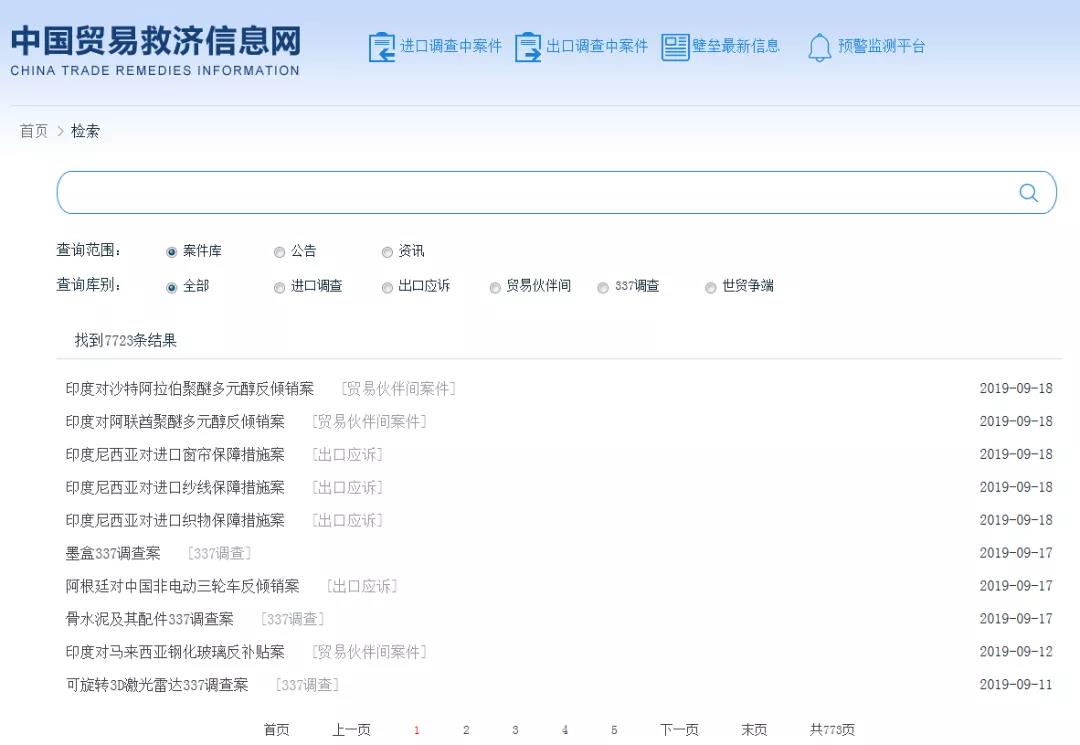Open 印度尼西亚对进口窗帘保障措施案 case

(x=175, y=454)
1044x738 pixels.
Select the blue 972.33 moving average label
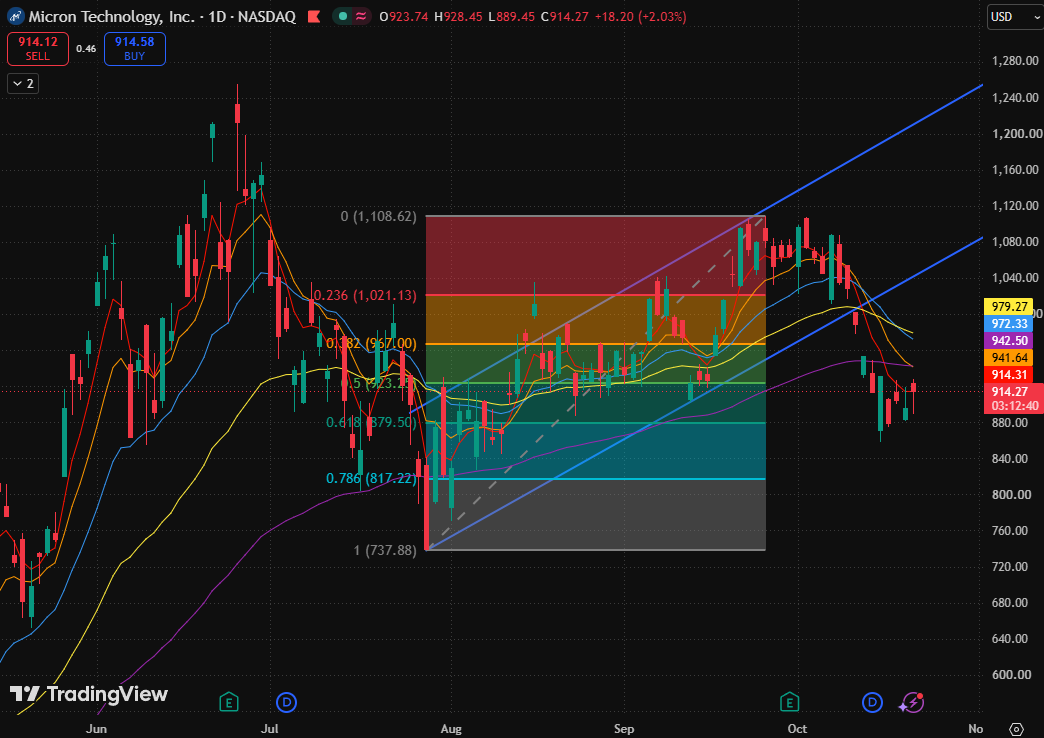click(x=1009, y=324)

=====

> **YOUR GOAL**
Convert everything from the line containing "1044x738 pixels." down through the last of the lines above into a Markdown table with the columns Row and Line text, skipping blank lines. Leave the pictures out of the table.

> **CORRECT RESPONSE**
| Row | Line text |
|---|---|
| 1 | 1044x738 pixels. |
| 2 | Select the blue 972.33 moving average label |
| 3 | click(x=1009, y=324) |